* _Exercise brief_: Nothing should differ between your answer and the records below.

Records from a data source

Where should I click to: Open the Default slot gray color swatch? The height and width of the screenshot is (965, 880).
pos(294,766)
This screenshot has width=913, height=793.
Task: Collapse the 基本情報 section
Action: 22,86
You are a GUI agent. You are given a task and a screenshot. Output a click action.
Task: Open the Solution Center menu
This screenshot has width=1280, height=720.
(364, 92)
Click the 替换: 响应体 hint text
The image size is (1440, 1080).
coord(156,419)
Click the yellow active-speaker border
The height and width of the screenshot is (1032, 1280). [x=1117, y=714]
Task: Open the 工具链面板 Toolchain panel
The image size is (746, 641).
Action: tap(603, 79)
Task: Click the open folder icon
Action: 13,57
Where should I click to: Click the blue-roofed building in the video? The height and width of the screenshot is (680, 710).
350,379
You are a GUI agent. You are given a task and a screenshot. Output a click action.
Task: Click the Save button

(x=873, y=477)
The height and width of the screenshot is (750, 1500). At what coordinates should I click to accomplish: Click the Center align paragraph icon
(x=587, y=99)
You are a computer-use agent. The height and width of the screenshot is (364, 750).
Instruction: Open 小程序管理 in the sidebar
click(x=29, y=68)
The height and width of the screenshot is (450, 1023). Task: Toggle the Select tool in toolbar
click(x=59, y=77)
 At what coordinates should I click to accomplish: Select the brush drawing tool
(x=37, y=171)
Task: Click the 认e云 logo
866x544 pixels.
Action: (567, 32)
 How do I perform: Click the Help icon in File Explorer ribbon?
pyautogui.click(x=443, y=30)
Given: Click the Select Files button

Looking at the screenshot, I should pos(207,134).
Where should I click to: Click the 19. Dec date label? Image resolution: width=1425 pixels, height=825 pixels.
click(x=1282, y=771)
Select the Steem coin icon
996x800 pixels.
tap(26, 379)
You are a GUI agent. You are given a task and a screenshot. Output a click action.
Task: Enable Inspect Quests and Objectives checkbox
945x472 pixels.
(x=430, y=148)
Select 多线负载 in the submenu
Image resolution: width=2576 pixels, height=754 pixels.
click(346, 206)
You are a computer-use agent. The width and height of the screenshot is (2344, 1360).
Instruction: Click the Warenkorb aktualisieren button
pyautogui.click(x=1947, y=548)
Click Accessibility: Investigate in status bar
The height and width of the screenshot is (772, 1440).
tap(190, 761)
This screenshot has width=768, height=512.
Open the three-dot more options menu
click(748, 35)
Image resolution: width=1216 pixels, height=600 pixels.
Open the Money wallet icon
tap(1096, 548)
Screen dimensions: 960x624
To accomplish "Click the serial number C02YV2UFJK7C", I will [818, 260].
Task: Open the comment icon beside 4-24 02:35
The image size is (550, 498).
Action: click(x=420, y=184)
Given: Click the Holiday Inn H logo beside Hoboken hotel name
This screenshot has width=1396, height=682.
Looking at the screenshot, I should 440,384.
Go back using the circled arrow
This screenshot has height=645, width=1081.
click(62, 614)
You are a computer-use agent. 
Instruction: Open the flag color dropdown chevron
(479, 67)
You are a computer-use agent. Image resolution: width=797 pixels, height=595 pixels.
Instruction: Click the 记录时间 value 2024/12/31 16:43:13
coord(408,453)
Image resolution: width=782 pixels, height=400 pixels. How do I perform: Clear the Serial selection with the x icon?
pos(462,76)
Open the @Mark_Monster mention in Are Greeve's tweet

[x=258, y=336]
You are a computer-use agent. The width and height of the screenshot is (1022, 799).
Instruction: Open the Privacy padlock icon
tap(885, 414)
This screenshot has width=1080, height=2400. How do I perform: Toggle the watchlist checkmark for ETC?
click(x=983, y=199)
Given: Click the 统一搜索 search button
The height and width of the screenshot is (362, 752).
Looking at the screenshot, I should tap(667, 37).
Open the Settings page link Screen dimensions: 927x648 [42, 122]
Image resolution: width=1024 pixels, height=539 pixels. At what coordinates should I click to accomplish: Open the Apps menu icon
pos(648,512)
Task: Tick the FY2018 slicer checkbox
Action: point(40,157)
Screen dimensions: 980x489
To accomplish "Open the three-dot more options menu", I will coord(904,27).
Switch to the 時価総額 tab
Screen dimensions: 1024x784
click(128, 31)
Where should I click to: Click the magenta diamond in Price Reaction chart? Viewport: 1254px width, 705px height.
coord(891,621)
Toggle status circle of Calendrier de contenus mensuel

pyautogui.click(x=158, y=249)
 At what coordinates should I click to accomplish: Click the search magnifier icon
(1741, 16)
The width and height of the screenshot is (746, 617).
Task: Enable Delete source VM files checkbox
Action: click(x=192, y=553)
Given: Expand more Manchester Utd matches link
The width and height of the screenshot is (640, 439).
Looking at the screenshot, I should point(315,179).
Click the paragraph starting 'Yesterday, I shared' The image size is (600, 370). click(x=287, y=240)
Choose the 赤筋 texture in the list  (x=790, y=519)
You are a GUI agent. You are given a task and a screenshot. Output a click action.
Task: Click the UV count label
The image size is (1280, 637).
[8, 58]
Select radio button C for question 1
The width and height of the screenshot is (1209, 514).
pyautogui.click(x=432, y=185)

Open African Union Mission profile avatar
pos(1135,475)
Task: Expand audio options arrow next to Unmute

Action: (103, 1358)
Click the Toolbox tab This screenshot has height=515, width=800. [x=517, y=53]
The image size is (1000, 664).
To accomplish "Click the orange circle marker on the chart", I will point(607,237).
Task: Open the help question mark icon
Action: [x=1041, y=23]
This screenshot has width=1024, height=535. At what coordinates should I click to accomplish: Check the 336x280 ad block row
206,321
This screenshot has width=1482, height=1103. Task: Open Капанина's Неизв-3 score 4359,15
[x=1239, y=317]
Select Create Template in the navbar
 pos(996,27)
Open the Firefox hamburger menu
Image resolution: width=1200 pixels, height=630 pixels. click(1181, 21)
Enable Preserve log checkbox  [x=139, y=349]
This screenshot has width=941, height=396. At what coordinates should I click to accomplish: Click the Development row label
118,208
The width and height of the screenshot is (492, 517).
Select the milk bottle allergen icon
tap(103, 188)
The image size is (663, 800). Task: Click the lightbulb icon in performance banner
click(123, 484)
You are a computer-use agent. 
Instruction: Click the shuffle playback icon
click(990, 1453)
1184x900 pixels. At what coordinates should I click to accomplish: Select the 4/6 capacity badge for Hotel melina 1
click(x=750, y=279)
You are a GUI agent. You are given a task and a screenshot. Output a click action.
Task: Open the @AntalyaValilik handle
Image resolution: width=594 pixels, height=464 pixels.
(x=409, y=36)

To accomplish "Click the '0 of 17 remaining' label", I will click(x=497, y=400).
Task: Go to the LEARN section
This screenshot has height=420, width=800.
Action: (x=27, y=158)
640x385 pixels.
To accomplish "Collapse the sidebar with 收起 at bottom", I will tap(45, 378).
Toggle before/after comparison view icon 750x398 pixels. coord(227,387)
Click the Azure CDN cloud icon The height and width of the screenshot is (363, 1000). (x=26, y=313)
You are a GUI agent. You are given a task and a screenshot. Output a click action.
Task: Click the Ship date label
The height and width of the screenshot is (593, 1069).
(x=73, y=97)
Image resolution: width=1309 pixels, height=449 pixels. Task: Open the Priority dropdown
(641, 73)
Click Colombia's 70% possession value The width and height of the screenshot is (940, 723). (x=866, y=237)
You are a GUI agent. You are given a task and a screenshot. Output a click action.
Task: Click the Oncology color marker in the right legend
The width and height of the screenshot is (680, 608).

* _Problem solution_:
Where should I click to: Open the Default slot gray color swatch? The height and width of the screenshot is (965, 880).
pos(294,766)
This screenshot has width=913, height=793.
Task: Collapse the 基本情報 section
Action: 22,86
You are a GUI agent. You are given a task and a screenshot. Output a click action.
Task: Open the Solution Center menu
This screenshot has width=1280, height=720.
(364, 92)
Click the 替换: 响应体 hint text
The image size is (1440, 1080).
coord(156,419)
Click the yellow active-speaker border
The height and width of the screenshot is (1032, 1280). [x=1117, y=714]
Task: Open the 工具链面板 Toolchain panel
The image size is (746, 641).
Action: tap(603, 79)
Task: Click the open folder icon
Action: 13,57
Where should I click to: Click the blue-roofed building in the video? The height and width of the screenshot is (680, 710).
350,379
You are a GUI agent. You are given a task and a screenshot. Output a click action.
Task: Click the Save button

(x=873, y=477)
The height and width of the screenshot is (750, 1500). At what coordinates should I click to accomplish: Click the Center align paragraph icon
(x=587, y=99)
You are a computer-use agent. The height and width of the screenshot is (364, 750).
Instruction: Open 小程序管理 in the sidebar
click(x=29, y=68)
The height and width of the screenshot is (450, 1023). Task: Toggle the Select tool in toolbar
click(x=59, y=77)
 At what coordinates should I click to accomplish: Select the brush drawing tool
(x=37, y=171)
Task: Click the 认e云 logo
866x544 pixels.
Action: (567, 32)
 How do I perform: Click the Help icon in File Explorer ribbon?
pyautogui.click(x=443, y=30)
Given: Click the Select Files button

Looking at the screenshot, I should pos(207,134).
Where should I click to: Click the 19. Dec date label? Image resolution: width=1425 pixels, height=825 pixels.
click(x=1282, y=771)
Select the Steem coin icon
996x800 pixels.
tap(26, 379)
You are a GUI agent. You are given a task and a screenshot. Output a click action.
Task: Enable Inspect Quests and Objectives checkbox
945x472 pixels.
(x=430, y=148)
Select 多线负载 in the submenu
Image resolution: width=2576 pixels, height=754 pixels.
click(346, 206)
You are a computer-use agent. The width and height of the screenshot is (2344, 1360).
Instruction: Click the Warenkorb aktualisieren button
pyautogui.click(x=1947, y=548)
Click Accessibility: Investigate in status bar
The height and width of the screenshot is (772, 1440).
tap(190, 761)
This screenshot has width=768, height=512.
Open the three-dot more options menu
click(748, 35)
Image resolution: width=1216 pixels, height=600 pixels.
Open the Money wallet icon
tap(1096, 548)
Screen dimensions: 960x624
To accomplish "Click the serial number C02YV2UFJK7C", I will [818, 260].
Task: Open the comment icon beside 4-24 02:35
The image size is (550, 498).
Action: click(x=420, y=184)
Given: Click the Holiday Inn H logo beside Hoboken hotel name
This screenshot has width=1396, height=682.
Looking at the screenshot, I should 440,384.
Go back using the circled arrow
This screenshot has height=645, width=1081.
click(62, 614)
You are a computer-use agent. 
Instruction: Open the flag color dropdown chevron
(479, 67)
You are a computer-use agent. Image resolution: width=797 pixels, height=595 pixels.
Instruction: Click the 记录时间 value 2024/12/31 16:43:13
coord(408,453)
Image resolution: width=782 pixels, height=400 pixels. How do I perform: Clear the Serial selection with the x icon?
pos(462,76)
Open the @Mark_Monster mention in Are Greeve's tweet

[x=258, y=336]
You are a computer-use agent. The width and height of the screenshot is (1022, 799).
Instruction: Open the Privacy padlock icon
tap(885, 414)
This screenshot has width=1080, height=2400. How do I perform: Toggle the watchlist checkmark for ETC?
click(x=983, y=199)
Given: Click the 统一搜索 search button
The height and width of the screenshot is (362, 752).
Looking at the screenshot, I should tap(667, 37).
Open the Settings page link Screen dimensions: 927x648 [42, 122]
Image resolution: width=1024 pixels, height=539 pixels. At what coordinates should I click to accomplish: Open the Apps menu icon
pos(648,512)
Task: Tick the FY2018 slicer checkbox
Action: point(40,157)
Screen dimensions: 980x489
To accomplish "Open the three-dot more options menu", I will coord(904,27).
Switch to the 時価総額 tab
Screen dimensions: 1024x784
click(128, 31)
Where should I click to: Click the magenta diamond in Price Reaction chart? Viewport: 1254px width, 705px height.
coord(891,621)
Toggle status circle of Calendrier de contenus mensuel

pyautogui.click(x=158, y=249)
 At what coordinates should I click to accomplish: Click the search magnifier icon
(1741, 16)
The width and height of the screenshot is (746, 617).
Task: Enable Delete source VM files checkbox
Action: click(x=192, y=553)
Given: Expand more Manchester Utd matches link
The width and height of the screenshot is (640, 439).
Looking at the screenshot, I should point(315,179).
Click the paragraph starting 'Yesterday, I shared' The image size is (600, 370). click(x=287, y=240)
Choose the 赤筋 texture in the list  (x=790, y=519)
You are a GUI agent. You are given a task and a screenshot. Output a click action.
Task: Click the UV count label
The image size is (1280, 637).
[8, 58]
Select radio button C for question 1
The width and height of the screenshot is (1209, 514).
pyautogui.click(x=432, y=185)

Open African Union Mission profile avatar
pos(1135,475)
Task: Expand audio options arrow next to Unmute

Action: (103, 1358)
Click the Toolbox tab This screenshot has height=515, width=800. [x=517, y=53]
The image size is (1000, 664).
To accomplish "Click the orange circle marker on the chart", I will point(607,237).
Task: Open the help question mark icon
Action: [x=1041, y=23]
This screenshot has width=1024, height=535. At what coordinates should I click to accomplish: Check the 336x280 ad block row
206,321
This screenshot has width=1482, height=1103. Task: Open Капанина's Неизв-3 score 4359,15
[x=1239, y=317]
Select Create Template in the navbar
 pos(996,27)
Open the Firefox hamburger menu
Image resolution: width=1200 pixels, height=630 pixels. click(1181, 21)
Enable Preserve log checkbox  [x=139, y=349]
This screenshot has width=941, height=396. At what coordinates should I click to accomplish: Click the Development row label
118,208
The width and height of the screenshot is (492, 517).
Select the milk bottle allergen icon
tap(103, 188)
The image size is (663, 800). Task: Click the lightbulb icon in performance banner
click(123, 484)
You are a computer-use agent. 
Instruction: Click the shuffle playback icon
click(990, 1453)
1184x900 pixels. At what coordinates should I click to accomplish: Select the 4/6 capacity badge for Hotel melina 1
click(x=750, y=279)
You are a GUI agent. You are given a task and a screenshot. Output a click action.
Task: Open the @AntalyaValilik handle
Image resolution: width=594 pixels, height=464 pixels.
(x=409, y=36)

To accomplish "Click the '0 of 17 remaining' label", I will click(x=497, y=400).
Task: Go to the LEARN section
This screenshot has height=420, width=800.
Action: (x=27, y=158)
640x385 pixels.
To accomplish "Collapse the sidebar with 收起 at bottom", I will tap(45, 378).
Toggle before/after comparison view icon 750x398 pixels. coord(227,387)
Click the Azure CDN cloud icon The height and width of the screenshot is (363, 1000). (x=26, y=313)
You are a GUI agent. You are given a task and a screenshot. Output a click action.
Task: Click the Ship date label
The height and width of the screenshot is (593, 1069).
(x=73, y=97)
Image resolution: width=1309 pixels, height=449 pixels. Task: Open the Priority dropdown
(641, 73)
Click Colombia's 70% possession value The width and height of the screenshot is (940, 723). (x=866, y=237)
You are a GUI agent. You are given a task and a screenshot. Output a click action.
Task: Click the Oncology color marker in the right legend
The width and height of the screenshot is (680, 608).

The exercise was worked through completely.